# Advice needed



## rogerbodger (Feb 21, 2011)

I need some advice on what could be a life changing decision.
I've suspected for some time now that my Mrs has been having an affair. The usual signs. Phone rings, I answer, someone hangs up. She started going out 'with the girls' a lot recently although when I ask which girls it is always "Just some friends from work, you don't know them". I always look out for her taxi coming home but she always walks down the drive although I can hear a car setting off. As if she has got out of the car round the corner. Why? Is it not a taxi? I once picked her mobile up just to see what time it was and she went beserk and screamed that I should never touch her phone again and why was I checking up on her.
Anyway, I have never approached the subject with my Mrs. I think deep down I just didn't want to know the truth but last night she went out again and I decided to check on her. I decided I was going to hide behind my TT which would give me a view of the whole street so I could see which car she gets out of.
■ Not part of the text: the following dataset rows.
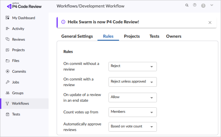This screenshot has height=137, width=221.
Task: Open Activity via its sidebar icon
Action: 7,29
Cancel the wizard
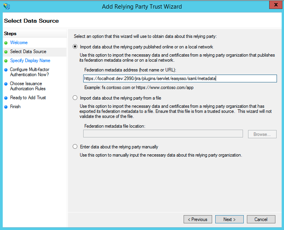Viewport: 284px width, 230px height. pyautogui.click(x=261, y=219)
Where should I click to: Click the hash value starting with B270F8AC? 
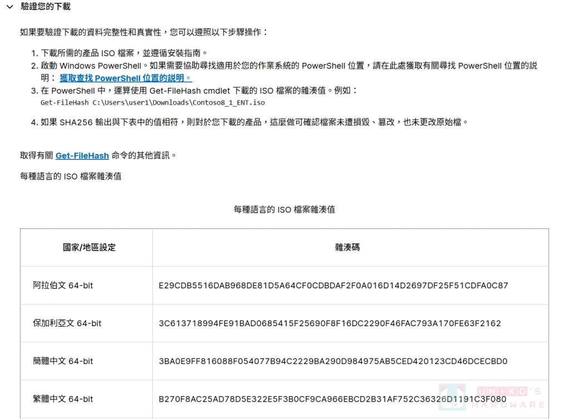[332, 399]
It was whilst crouched behind my car that I noticed rust around my rear wheel arch.
Should I take it into a body repair shop or should I buy some stuff from Halfords and try to repair it myself?


----------



## ZephyR2 (Feb 20, 2013)

Hee hee hee. :lol: :lol:


----------



## j8keith (Jun 26, 2009)

Body shop definitely :lol: :lol: :lol:


----------



## Idun (Nov 4, 2012)

Body shop. It'll give you more time to watch the wife :lol:


----------



## thegasman (May 8, 2014)

:lol:


----------



## davelincs (Jan 1, 2010)

:lol:


----------



## NickG (Aug 15, 2013)

:lol: :lol: :lol: :lol:


----------



## ZephyR2 (Feb 20, 2013)

On a similar theme ....


----------



## YoungOldUn (Apr 12, 2011)

:lol: :lol:


----------



## Sammyjc (Feb 24, 2014)

rogerbodger said:


> I need some advice on what could be a life changing decision.
> I've suspected for some time now that my Mrs has been having an affair. The usual signs. Phone rings, I answer, someone hangs up. She started going out 'with the girls' a lot recently although when I ask which girls it is always "Just some friends from work, you don't know them". I always look out for her taxi coming home but she always walks down the drive although I can hear a car setting off. As if she has got out of the car round the corner. Why? Is it not a taxi? I once picked her mobile up just to see what time it was and she went beserk and screamed that I should never touch her phone again and why was I checking up on her.
> Anyway, I have never approached the subject with my Mrs. I think deep down I just didn't want to know the truth but last night she went out again and I decided to check on her. I decided I was going to hide behind my TT which would give me a view of the whole street so I could see which car she gets out of. It was whilst crouched behind my car that I noticed rust around my rear wheel arch.
> Should I take it into a body repair shop or should I buy some stuff from Halfords and try to repair it myself?


Lmao :lol:


----------